### REQUIREMENT
Reproduce the following material word for word, every line of it.

### INFORMATION SUPPLIED
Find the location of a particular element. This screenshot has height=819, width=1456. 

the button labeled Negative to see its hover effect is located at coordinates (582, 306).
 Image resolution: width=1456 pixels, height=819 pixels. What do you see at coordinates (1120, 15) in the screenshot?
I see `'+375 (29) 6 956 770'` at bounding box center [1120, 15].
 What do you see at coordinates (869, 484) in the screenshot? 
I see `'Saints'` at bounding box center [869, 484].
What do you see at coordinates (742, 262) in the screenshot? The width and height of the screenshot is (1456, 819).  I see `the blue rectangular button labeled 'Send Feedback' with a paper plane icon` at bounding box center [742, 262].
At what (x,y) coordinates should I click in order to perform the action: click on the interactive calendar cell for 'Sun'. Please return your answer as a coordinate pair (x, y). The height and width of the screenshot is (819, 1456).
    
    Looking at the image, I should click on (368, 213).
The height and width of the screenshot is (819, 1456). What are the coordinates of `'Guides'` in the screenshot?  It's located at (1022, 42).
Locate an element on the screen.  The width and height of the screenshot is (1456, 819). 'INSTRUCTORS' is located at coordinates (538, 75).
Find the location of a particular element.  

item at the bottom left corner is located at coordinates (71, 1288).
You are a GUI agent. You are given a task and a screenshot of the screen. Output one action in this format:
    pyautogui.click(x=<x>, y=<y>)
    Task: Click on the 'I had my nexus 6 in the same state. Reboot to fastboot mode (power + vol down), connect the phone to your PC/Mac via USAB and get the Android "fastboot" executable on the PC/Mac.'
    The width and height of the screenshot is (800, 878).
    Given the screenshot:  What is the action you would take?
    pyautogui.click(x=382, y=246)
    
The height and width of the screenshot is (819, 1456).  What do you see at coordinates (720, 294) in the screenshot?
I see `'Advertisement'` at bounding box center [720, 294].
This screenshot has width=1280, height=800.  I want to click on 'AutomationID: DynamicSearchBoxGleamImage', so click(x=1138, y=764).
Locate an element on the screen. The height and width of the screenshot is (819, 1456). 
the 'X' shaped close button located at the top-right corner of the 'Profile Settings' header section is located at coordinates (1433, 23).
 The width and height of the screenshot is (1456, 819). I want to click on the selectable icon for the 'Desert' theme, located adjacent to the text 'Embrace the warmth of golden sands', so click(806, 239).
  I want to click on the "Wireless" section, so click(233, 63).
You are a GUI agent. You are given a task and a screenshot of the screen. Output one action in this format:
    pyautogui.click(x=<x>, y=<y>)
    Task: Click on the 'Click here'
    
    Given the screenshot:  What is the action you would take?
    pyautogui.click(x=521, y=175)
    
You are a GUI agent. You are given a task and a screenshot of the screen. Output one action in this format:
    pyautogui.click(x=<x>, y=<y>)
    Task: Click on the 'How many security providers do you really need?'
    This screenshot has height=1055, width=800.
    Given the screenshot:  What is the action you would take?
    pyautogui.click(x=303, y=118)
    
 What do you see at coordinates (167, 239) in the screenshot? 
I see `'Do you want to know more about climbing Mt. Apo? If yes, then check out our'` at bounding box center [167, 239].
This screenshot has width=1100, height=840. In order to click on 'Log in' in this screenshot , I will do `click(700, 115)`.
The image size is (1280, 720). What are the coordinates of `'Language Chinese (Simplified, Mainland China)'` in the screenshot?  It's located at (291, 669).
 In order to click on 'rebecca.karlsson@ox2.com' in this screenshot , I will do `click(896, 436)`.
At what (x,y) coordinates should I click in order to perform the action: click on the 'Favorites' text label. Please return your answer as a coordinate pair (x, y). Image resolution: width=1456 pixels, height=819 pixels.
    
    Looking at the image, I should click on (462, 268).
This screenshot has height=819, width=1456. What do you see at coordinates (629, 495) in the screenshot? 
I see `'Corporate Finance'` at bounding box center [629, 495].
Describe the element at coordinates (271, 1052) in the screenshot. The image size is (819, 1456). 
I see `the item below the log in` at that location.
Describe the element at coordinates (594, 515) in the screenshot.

### ANSWER
Find the location of a particular element. This screenshot has height=819, width=1456. 

the button labeled Negative to see its hover effect is located at coordinates (582, 306).
 Image resolution: width=1456 pixels, height=819 pixels. What do you see at coordinates (1120, 15) in the screenshot?
I see `'+375 (29) 6 956 770'` at bounding box center [1120, 15].
 What do you see at coordinates (869, 484) in the screenshot? 
I see `'Saints'` at bounding box center [869, 484].
What do you see at coordinates (742, 262) in the screenshot? The width and height of the screenshot is (1456, 819).  I see `the blue rectangular button labeled 'Send Feedback' with a paper plane icon` at bounding box center [742, 262].
At what (x,y) coordinates should I click in order to perform the action: click on the interactive calendar cell for 'Sun'. Please return your answer as a coordinate pair (x, y). The height and width of the screenshot is (819, 1456).
    
    Looking at the image, I should click on (368, 213).
The height and width of the screenshot is (819, 1456). What are the coordinates of `'Guides'` in the screenshot?  It's located at (1022, 42).
Locate an element on the screen.  The width and height of the screenshot is (1456, 819). 'INSTRUCTORS' is located at coordinates (538, 75).
Find the location of a particular element.  

item at the bottom left corner is located at coordinates (71, 1288).
You are a GUI agent. You are given a task and a screenshot of the screen. Output one action in this format:
    pyautogui.click(x=<x>, y=<y>)
    Task: Click on the 'I had my nexus 6 in the same state. Reboot to fastboot mode (power + vol down), connect the phone to your PC/Mac via USAB and get the Android "fastboot" executable on the PC/Mac.'
    The width and height of the screenshot is (800, 878).
    Given the screenshot:  What is the action you would take?
    pyautogui.click(x=382, y=246)
    
The height and width of the screenshot is (819, 1456).  What do you see at coordinates (720, 294) in the screenshot?
I see `'Advertisement'` at bounding box center [720, 294].
This screenshot has width=1280, height=800.  I want to click on 'AutomationID: DynamicSearchBoxGleamImage', so click(x=1138, y=764).
Locate an element on the screen. The height and width of the screenshot is (819, 1456). 
the 'X' shaped close button located at the top-right corner of the 'Profile Settings' header section is located at coordinates (1433, 23).
 The width and height of the screenshot is (1456, 819). I want to click on the selectable icon for the 'Desert' theme, located adjacent to the text 'Embrace the warmth of golden sands', so click(806, 239).
  I want to click on the "Wireless" section, so click(233, 63).
You are a GUI agent. You are given a task and a screenshot of the screen. Output one action in this format:
    pyautogui.click(x=<x>, y=<y>)
    Task: Click on the 'Click here'
    
    Given the screenshot:  What is the action you would take?
    pyautogui.click(x=521, y=175)
    
You are a GUI agent. You are given a task and a screenshot of the screen. Output one action in this format:
    pyautogui.click(x=<x>, y=<y>)
    Task: Click on the 'How many security providers do you really need?'
    This screenshot has height=1055, width=800.
    Given the screenshot:  What is the action you would take?
    pyautogui.click(x=303, y=118)
    
 What do you see at coordinates (167, 239) in the screenshot? 
I see `'Do you want to know more about climbing Mt. Apo? If yes, then check out our'` at bounding box center [167, 239].
This screenshot has width=1100, height=840. In order to click on 'Log in' in this screenshot , I will do `click(700, 115)`.
The image size is (1280, 720). What are the coordinates of `'Language Chinese (Simplified, Mainland China)'` in the screenshot?  It's located at (291, 669).
 In order to click on 'rebecca.karlsson@ox2.com' in this screenshot , I will do `click(896, 436)`.
At what (x,y) coordinates should I click in order to perform the action: click on the 'Favorites' text label. Please return your answer as a coordinate pair (x, y). Image resolution: width=1456 pixels, height=819 pixels.
    
    Looking at the image, I should click on (462, 268).
This screenshot has height=819, width=1456. What do you see at coordinates (629, 495) in the screenshot? 
I see `'Corporate Finance'` at bounding box center [629, 495].
Describe the element at coordinates (271, 1052) in the screenshot. The image size is (819, 1456). 
I see `the item below the log in` at that location.
Describe the element at coordinates (594, 515) in the screenshot.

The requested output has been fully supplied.